What
would you hear if you were to thump the world as if you were testing
the ripeness of a watermelon? Politicians would like to scare us into
believing that it sounds hollow and rotten and that it can be fixed
by sending troops. The Gaia folks might say that it hums in harmony.
We prefer to think that the sound of the world is more like a symphony
minus conductor or score, occasionally playing together but most often
not...resulting in delightful, unpredictable rhythms. But, what once
happened around campfires and along trade routes now happens in a
worldwide cloud of bits and bytes. Our primal grunts and melodies,
passed from generation to generation, must fight for bandwidth with
the highly-paid conductors of mass culture.
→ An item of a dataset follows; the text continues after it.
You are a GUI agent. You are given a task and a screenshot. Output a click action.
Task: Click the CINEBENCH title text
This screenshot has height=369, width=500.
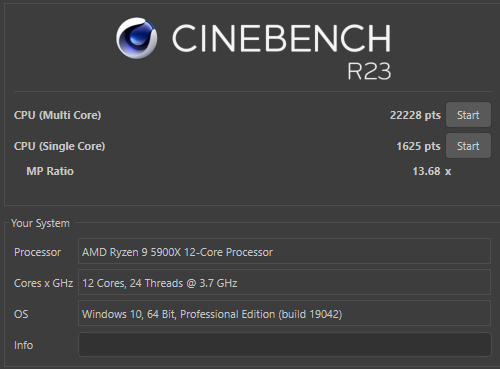click(281, 39)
What is a wonder is that this technology is helping to preserve our
heritage of sounds and music as well. Praise to the likes of Grateful
Dead Drummer Mickey Hart and blues guitarist Ry Cooder, people with
enough clout to help keep the sound of the world alive. Cooder created
a renaissance of Cuban music before being accused by a rhythmless
US State Department of "trading with the enemy." Hart who advises
the US Library of Congress on sound and music preservation, has traveled
the world recording and archiving vanishing voices.
His latest book, "Song
Catchers: In Search of the World's Music", pays homage to
people ranging from Jesse Fewkes, who began recording the songs and
stories of the Passamaquoddy Indians of Maine on wax cylinders in
1890 to the preservationists of the present who use modern digital
restoration techniques to preserve our aural house of wax.
Hart
paid me the ultimate compliment this summer by saying that I looked
like someone "who records things." I have, since I was a child. My
subjects have more often been sounds than music: the almost subaudible
rumble of an elephant in a Nepal jungle while a "brain fever bird",
starting with a mezzo-soprano whoop, sails up the scale in a frenetic,
screeching arpeggio like a diva gone mad. Like a loon on a Minnesota
lake, monkey business in the Amazon rainforest, insects that sound
like power tools, San Francisco foghorns bellowing like dyspeptic
dinosaurs.
I have recorded music, too, not with the ear of an aural anthropologist,
but as a traveler who happened to be at the right place at the right
time: gamelans in the Borneo jungle, Fiji choirs, Burmese saxophone
players, French pipe organs, Hungarian Czardaz singers, German hurdy
gurdy crankers.
It is with this background that we present Connected Traveler Radio:
The Sound of the World. We have put together a 24 hour per day world
culture and travel radio station on the Internet and hopefully soon
on satellite channels and standard broadcast stations. Our reporting
will feature recordings we have made in some 56 countries and hundreds
of destination plus regular, sometimes daily, updates and features
on world culture, the environment, food and restaurants. We promise
to be anything but dull. Please give us a listen and let us know what
you think.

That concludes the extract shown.